For the first time in history, a computer has beaten the human world champion at Go.
Go is an ancient Chinese game in which you place stones on a 19 by 19 board, and capture your opponent's stones by surrounding them. The rules are very simple, but they give rise to a complex, subtle game.
This morning, AlphaGo, a computer designed by the Google-owned, London-based company DeepMind, defeated Lee Sedol, the reigning Go world champion, in the fifth game of a five-game series. AlphaGo beat Lee 4-1 overall, with Lee taking the fourth game, when the series was already lost.
AlphaGo / YouTube / Via youtube.com
Here's why that's a big deal. First, Go is incredibly complicated – millions upon millions of times more complex than chess.
"It's sheer mathematics," Professor Murray Shanahan, an AI researcher at Imperial College London, told BuzzFeed News. "The number of possible board configurations in chess, of course, is huge. But with Go, it's enormously larger."
In chess, there are on average about 35 to 38 moves you can make at any point. That's called the "branching factor". In Go, the branching factor is about 250. In two moves, there would be 250 times 250 possible moves, or 62,500. Three moves would be 250 times 250 times 250, or 15,625,000. Games of Go often last for hundreds of moves.
It's sometimes said that in chess there are more possible games than there are atoms in the observable universe. In Go, by one estimate, there are something like a trillion trillion trillion trillion trillion trillion trillion more than that. To write the total number out, you'd need to put a 1 followed by 170 zeroes. That's why, nearly 20 years after computers became better at chess than humans, they've only just caught up at Go.

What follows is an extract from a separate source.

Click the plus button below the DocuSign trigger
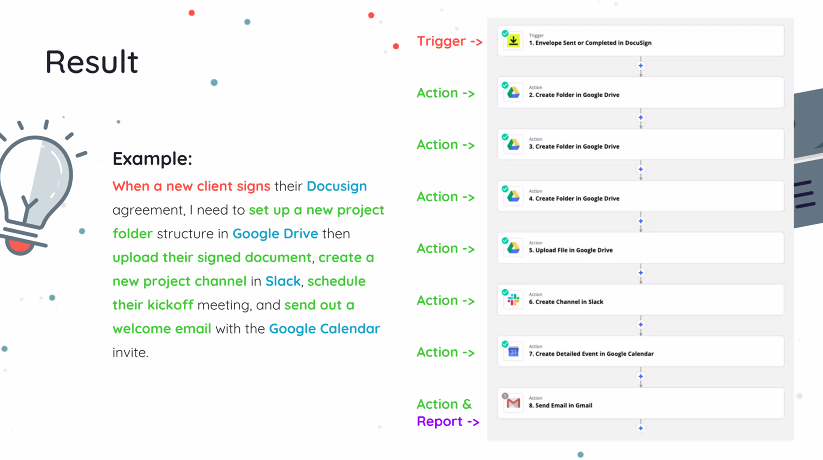823x460 pixels. [x=640, y=66]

That's called "brute force" processing. "You simply can't use brute force for Go," says Shanahan. "You can't with chess either, but you can tackle it that way a bit, use brute force to search ahead through many, many possibilities. But with Go the number of possible board combinations is enormously larger."
The branching factor means that even a few turns ahead, the number of possibilities becomes too huge for even the fastest computer to search through.

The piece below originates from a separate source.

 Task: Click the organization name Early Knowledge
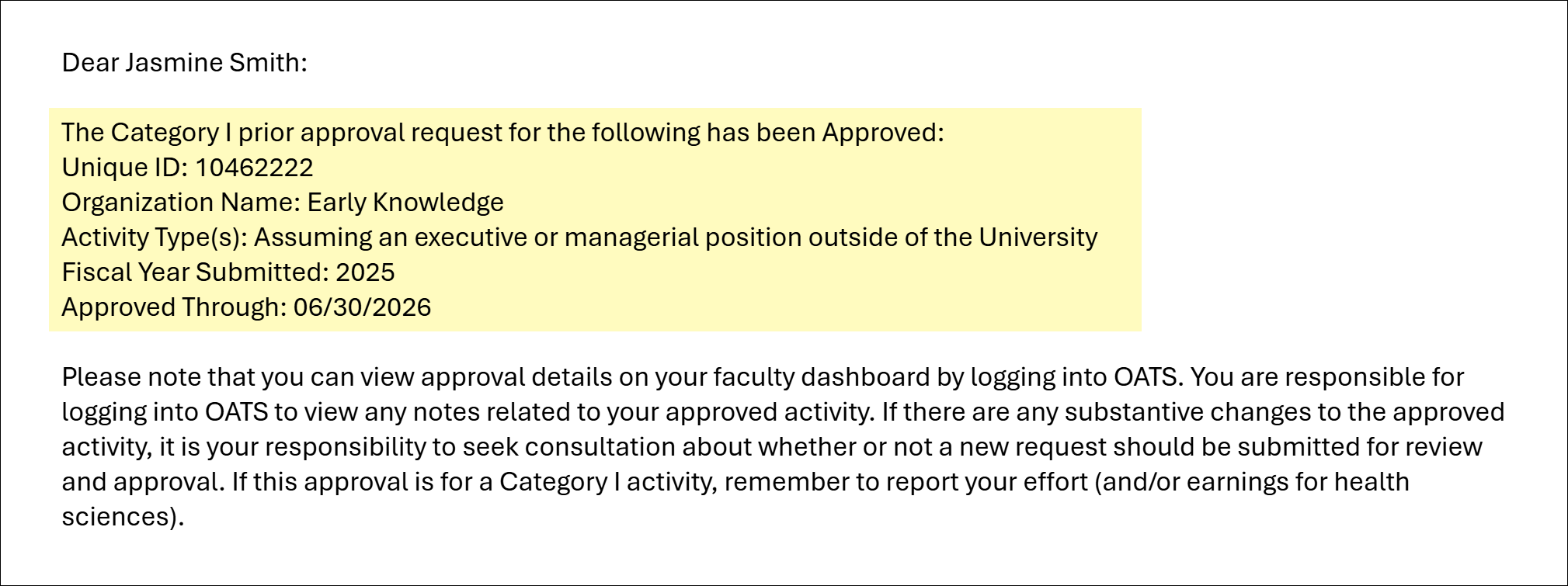(405, 203)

That means that AlphaGo's victory isn't simply a product of computers getting faster and more powerful. Computers will never be powerful enough to brute-force Go. Software is always more important than hardware.
"The general rule of thumb in these areas is that hardware counts for an enormous amount, but software counts for more," Eliezer Yudkowsky, an AI researcher and co-founder of the Machine Intelligence Research Institute (MIRI) in California, tells BuzzFeed News. "If you have a choice between using software from 2016 and hardware from 1996, or vice versa, and you want to play computer chess or Go, choose the software every time."
Human players don't follow every possible branch that the game could go. They look at the board and see patterns. "The way that human players play chess or Go or any game like that," says Shanahan, "is that we get to recognise what a good board pattern looks like. There's an intuitive feel for what's a good strong position versus what's a weak one.
"Human players build that up through experience. What DeepMind have managed to do is capture that process using so-called deep learning, so it can learn what constitutes a good board configuration."